Stored data
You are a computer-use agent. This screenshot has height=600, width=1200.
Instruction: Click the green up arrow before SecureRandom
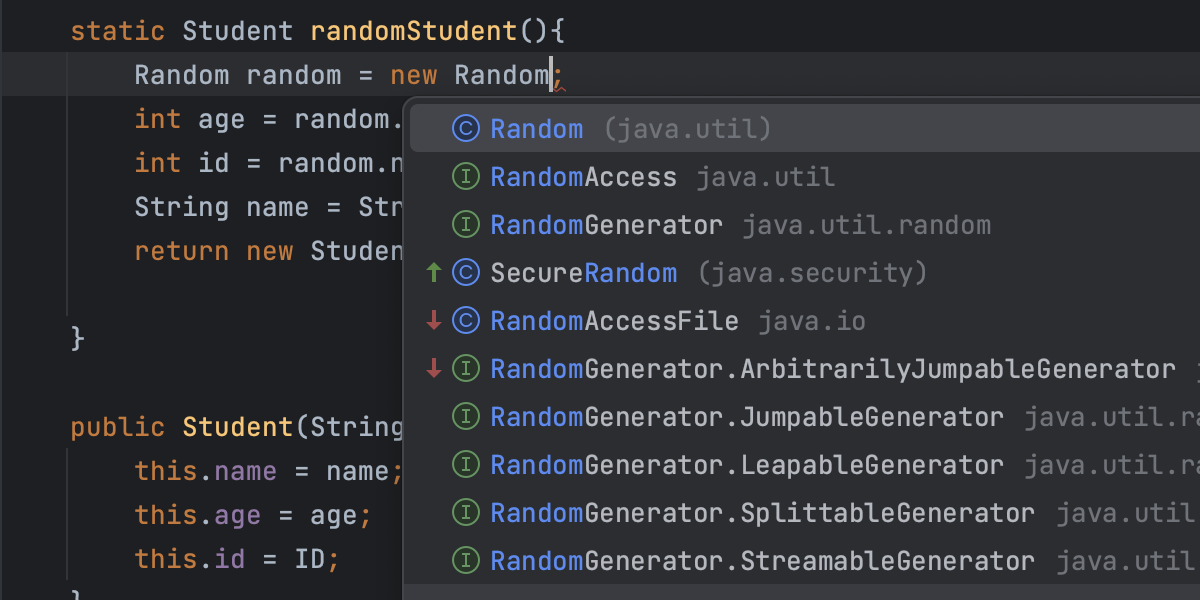[434, 272]
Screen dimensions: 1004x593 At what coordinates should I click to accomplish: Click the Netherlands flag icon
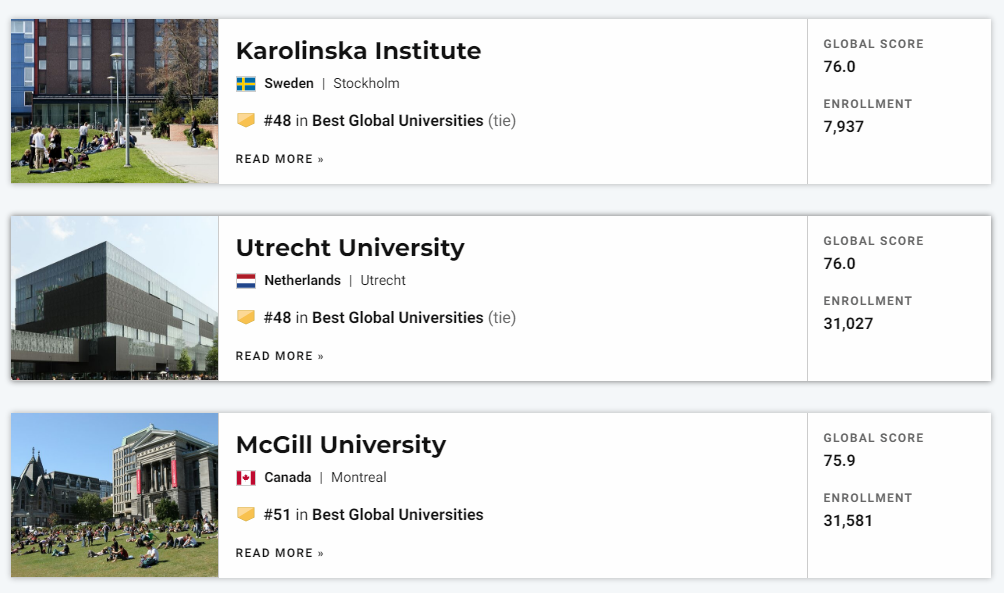[x=246, y=280]
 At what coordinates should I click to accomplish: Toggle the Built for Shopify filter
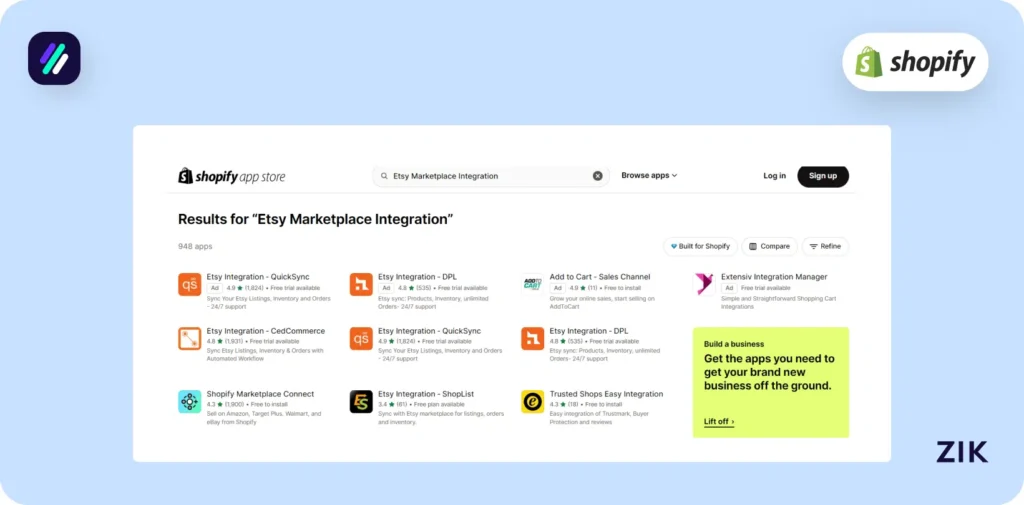[x=700, y=246]

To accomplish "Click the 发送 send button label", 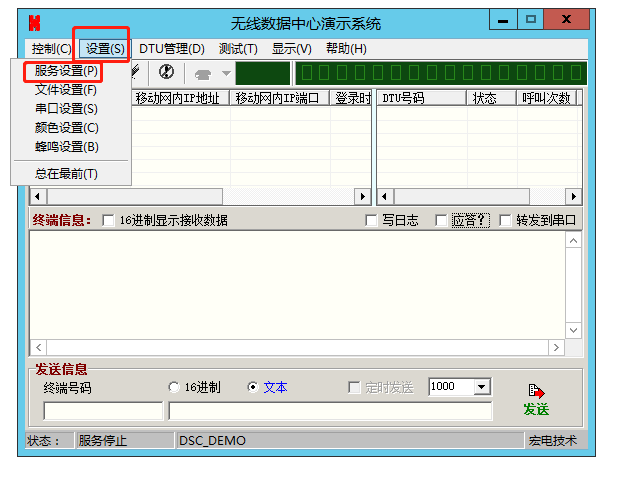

• **Work order**
Each record above must be returned exactly as written, with its pictures omitted.

• **Solution for this exercise**
You are a computer-use agent. This screenshot has height=600, width=1200.
Instruction: Click the green up arrow before SecureRandom
[434, 272]
Screen dimensions: 1004x593 At what coordinates should I click to accomplish: Click the Netherlands flag icon
[x=246, y=280]
 At what coordinates should I click to accomplish: Toggle the Built for Shopify filter
[x=700, y=246]

To accomplish "Click the 发送 send button label", 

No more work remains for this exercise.